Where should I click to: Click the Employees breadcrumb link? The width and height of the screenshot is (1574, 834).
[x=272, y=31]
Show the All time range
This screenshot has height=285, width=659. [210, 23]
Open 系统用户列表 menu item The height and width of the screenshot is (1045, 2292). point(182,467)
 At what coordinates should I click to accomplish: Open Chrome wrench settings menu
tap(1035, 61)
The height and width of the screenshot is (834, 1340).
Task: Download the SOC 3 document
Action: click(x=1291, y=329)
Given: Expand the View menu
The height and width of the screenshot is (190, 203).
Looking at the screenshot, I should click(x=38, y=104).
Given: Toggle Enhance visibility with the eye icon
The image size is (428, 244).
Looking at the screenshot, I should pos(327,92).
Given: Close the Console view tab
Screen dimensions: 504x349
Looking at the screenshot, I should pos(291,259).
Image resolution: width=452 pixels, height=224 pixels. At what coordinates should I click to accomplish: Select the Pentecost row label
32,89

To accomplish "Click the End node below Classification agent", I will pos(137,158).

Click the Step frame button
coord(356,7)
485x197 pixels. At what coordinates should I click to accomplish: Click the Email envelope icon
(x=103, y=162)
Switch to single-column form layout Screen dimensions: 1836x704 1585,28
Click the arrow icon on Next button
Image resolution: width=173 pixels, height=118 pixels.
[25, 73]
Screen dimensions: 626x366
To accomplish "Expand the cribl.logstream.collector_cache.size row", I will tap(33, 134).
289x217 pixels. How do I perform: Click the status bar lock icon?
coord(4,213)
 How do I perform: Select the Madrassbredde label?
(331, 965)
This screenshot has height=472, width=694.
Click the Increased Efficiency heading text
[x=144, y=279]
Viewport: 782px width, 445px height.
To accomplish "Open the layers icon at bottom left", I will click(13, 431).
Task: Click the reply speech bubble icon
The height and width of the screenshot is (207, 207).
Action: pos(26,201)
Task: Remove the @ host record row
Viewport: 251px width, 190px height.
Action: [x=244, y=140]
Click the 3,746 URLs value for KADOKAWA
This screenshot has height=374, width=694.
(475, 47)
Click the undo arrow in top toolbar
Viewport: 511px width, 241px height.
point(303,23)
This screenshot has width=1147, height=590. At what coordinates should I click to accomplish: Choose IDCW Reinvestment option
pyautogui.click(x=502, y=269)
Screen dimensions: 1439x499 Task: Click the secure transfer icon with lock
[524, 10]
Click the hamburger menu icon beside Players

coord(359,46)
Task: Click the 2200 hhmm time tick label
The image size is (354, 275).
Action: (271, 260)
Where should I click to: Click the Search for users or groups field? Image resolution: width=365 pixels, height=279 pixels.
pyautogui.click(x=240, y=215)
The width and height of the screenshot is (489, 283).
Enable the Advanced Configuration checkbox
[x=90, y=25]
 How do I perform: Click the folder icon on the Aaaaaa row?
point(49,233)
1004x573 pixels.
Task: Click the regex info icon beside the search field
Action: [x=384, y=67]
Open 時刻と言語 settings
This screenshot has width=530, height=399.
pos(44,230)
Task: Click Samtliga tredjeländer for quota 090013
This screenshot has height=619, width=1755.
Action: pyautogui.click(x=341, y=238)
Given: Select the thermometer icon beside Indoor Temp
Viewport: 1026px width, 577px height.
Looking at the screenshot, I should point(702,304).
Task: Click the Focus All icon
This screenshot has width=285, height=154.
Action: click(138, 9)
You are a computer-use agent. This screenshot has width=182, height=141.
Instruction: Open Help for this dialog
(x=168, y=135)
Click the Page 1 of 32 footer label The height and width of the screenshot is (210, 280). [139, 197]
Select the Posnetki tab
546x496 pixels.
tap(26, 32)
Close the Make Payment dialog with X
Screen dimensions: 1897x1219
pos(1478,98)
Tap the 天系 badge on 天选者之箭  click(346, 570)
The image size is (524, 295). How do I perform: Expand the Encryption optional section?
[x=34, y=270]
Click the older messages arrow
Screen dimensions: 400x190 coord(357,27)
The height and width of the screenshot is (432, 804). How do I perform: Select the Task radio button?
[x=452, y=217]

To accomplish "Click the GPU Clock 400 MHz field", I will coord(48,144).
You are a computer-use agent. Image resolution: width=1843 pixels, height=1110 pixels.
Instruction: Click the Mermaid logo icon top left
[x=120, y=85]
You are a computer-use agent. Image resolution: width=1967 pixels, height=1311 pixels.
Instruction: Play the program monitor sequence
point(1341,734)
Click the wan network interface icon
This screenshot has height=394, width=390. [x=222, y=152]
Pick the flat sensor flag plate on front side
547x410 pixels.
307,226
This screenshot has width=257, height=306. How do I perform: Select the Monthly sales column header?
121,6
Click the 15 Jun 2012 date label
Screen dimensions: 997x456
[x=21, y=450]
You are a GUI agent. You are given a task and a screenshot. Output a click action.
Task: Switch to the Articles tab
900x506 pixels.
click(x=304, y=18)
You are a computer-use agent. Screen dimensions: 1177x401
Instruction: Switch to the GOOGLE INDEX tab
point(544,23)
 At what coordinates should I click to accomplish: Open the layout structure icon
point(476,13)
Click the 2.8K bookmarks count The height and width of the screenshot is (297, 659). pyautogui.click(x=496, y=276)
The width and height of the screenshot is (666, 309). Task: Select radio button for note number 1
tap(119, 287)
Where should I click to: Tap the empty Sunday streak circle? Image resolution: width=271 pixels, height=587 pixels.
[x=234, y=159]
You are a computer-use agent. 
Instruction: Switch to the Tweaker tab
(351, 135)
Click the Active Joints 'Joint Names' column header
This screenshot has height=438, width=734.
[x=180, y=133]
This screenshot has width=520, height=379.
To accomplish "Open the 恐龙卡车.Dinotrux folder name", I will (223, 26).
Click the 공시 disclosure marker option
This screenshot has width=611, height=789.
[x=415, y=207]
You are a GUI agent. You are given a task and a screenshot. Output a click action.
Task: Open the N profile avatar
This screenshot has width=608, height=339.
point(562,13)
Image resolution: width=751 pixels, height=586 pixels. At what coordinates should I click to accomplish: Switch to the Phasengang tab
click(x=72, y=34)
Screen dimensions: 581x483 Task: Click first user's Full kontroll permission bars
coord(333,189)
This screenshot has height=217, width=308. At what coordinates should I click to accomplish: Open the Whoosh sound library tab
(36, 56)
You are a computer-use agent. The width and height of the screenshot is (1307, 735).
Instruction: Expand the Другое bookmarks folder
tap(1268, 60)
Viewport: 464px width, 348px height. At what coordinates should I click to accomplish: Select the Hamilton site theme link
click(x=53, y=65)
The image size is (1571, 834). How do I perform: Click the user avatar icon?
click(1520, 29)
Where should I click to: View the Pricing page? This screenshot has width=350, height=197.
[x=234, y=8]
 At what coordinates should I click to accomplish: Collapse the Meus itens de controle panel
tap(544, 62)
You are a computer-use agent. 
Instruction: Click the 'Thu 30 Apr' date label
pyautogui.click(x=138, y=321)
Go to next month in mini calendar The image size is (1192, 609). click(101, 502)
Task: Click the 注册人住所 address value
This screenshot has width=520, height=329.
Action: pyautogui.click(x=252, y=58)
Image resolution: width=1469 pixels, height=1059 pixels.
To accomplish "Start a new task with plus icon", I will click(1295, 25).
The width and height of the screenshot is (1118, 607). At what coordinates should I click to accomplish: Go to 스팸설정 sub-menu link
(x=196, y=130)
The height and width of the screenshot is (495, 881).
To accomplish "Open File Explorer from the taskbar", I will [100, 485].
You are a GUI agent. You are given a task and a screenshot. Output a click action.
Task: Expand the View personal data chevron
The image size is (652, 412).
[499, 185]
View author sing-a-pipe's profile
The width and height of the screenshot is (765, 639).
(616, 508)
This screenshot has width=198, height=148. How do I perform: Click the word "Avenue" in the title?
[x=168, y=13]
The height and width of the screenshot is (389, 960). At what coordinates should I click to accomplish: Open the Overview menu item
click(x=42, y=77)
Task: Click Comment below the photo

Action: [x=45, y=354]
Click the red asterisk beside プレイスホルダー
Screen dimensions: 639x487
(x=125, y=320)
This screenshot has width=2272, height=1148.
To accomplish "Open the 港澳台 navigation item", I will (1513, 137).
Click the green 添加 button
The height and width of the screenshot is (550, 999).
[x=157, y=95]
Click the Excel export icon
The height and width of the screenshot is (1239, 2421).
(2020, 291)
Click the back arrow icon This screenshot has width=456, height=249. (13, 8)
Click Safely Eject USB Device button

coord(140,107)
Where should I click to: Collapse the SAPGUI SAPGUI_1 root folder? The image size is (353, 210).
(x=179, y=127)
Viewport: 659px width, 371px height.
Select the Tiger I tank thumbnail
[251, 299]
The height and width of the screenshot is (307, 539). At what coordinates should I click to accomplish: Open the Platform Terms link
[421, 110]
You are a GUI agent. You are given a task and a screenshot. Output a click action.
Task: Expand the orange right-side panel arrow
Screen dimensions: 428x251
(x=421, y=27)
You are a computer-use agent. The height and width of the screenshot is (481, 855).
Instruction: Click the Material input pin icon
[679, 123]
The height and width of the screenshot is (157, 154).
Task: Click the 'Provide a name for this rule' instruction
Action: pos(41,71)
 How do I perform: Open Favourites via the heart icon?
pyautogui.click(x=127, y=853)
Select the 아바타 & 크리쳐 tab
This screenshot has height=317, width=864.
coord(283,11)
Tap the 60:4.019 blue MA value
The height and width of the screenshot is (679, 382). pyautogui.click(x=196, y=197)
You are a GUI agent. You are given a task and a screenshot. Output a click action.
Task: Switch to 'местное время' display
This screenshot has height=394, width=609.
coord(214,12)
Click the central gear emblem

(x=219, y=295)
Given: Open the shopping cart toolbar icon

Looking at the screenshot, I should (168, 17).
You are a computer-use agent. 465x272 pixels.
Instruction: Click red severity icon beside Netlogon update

━━━━━━━━━━━━━━━━━━━━━━━━━━━━━━

What you need to do: Starting with the line that contains "You are a computer-use agent. The height" and running through the last line of the records, set out each line as an item in a numbered list, skipping any blank lines.

Task answer:
1. You are a computer-use agent. The height and width of the screenshot is (481, 855).
2. Instruction: Click the Material input pin icon
3. [679, 123]
4. The height and width of the screenshot is (157, 154).
5. Task: Click the 'Provide a name for this rule' instruction
6. Action: pos(41,71)
7.  How do I perform: Open Favourites via the heart icon?
8. pyautogui.click(x=127, y=853)
9. Select the 아바타 & 크리쳐 tab
10. This screenshot has height=317, width=864.
11. coord(283,11)
12. Tap the 60:4.019 blue MA value
13. The height and width of the screenshot is (679, 382). pyautogui.click(x=196, y=197)
14. You are a GUI agent. You are given a task and a screenshot. Output a click action.
15. Task: Switch to 'местное время' display
16. This screenshot has height=394, width=609.
17. coord(214,12)
18. Click the central gear emblem
19. (x=219, y=295)
20. Given: Open the shopping cart toolbar icon
21. Looking at the screenshot, I should (168, 17).
22. You are a computer-use agent. 465x272 pixels.
23. Instruction: Click red severity icon beside Netlogon update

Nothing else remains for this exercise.